No hay forma

Sabemos que los pediatras nos recomiendan que los niños no tomen más que leche y sea a partir del 6º mes cuando se le comience a añadir a su menú otros alimentos sin forzarlos.

Por ejemplo, mi sobrino no entraría en ese grupo ya que él, desde que tenía mes y medio, ya chupaba alimento sólido como la naranja o tomaba sopa… No es que ya comiera eso sino que quería probar y no le decíamos que no. A los 4 meses ya empezó a comer fruta batida, algo que le encantaba, y le encanta y a nosotros igual porque sabemos que la fruta lleva muchas vitaminas, proteínas,… necesarias para el organismo.

Pero… ¿Qué ocurre cuando los niños no quieren la fruta? ¿Les obligamos? La respuesta es sencilla y lógica: NO. Si los forzamos lo único que conseguiremos es que vean ese alimento como algo negativo, le cogerán manía y será más difícil conseguir que se tome, o incluso pruebe la fruta.

Mucha gente no toma nunca fruta y, aunque no es lo ideal por los nutrientes que la fruta, y sólo ella, nos puede dar, tampoco hay que preocuparse.

A veces el no querer la fruta, al igual que la verdura, es debido a los potitos que se les dan que tienen un saber que, al menos para mí, no es muy agradable.
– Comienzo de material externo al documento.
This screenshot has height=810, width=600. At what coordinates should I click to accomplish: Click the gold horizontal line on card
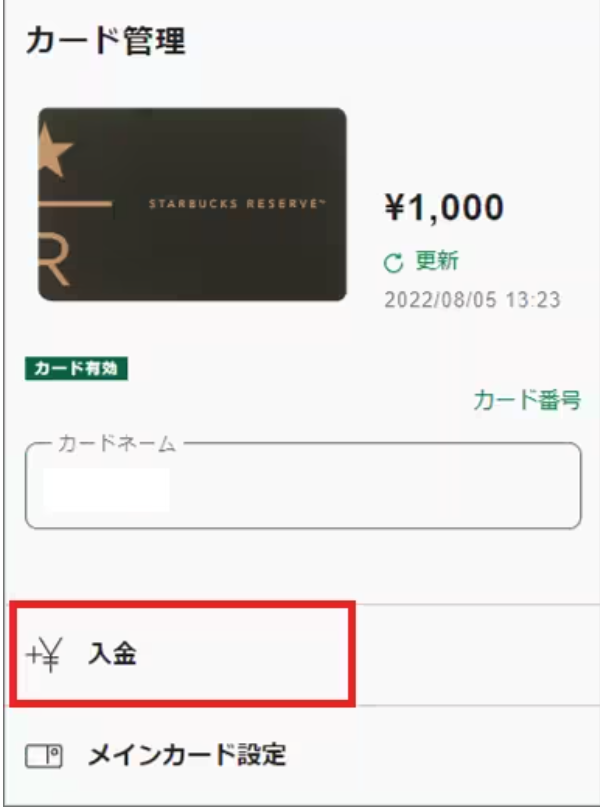pos(75,204)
Por ello, y en la medida de lo posible, aconsejo hacerle a nuestros hijos nuestras propias comidas porque así sabremos de verdad lo que les  estamos dando, sin colorantes ni conservantes y seguro que nuestro hijo se come mejor la comida, la fruta y todo aquello que le pongamos. Incluso esa comida que hacemos podemos congelarla (se conserva bien, lo sé por experiencia).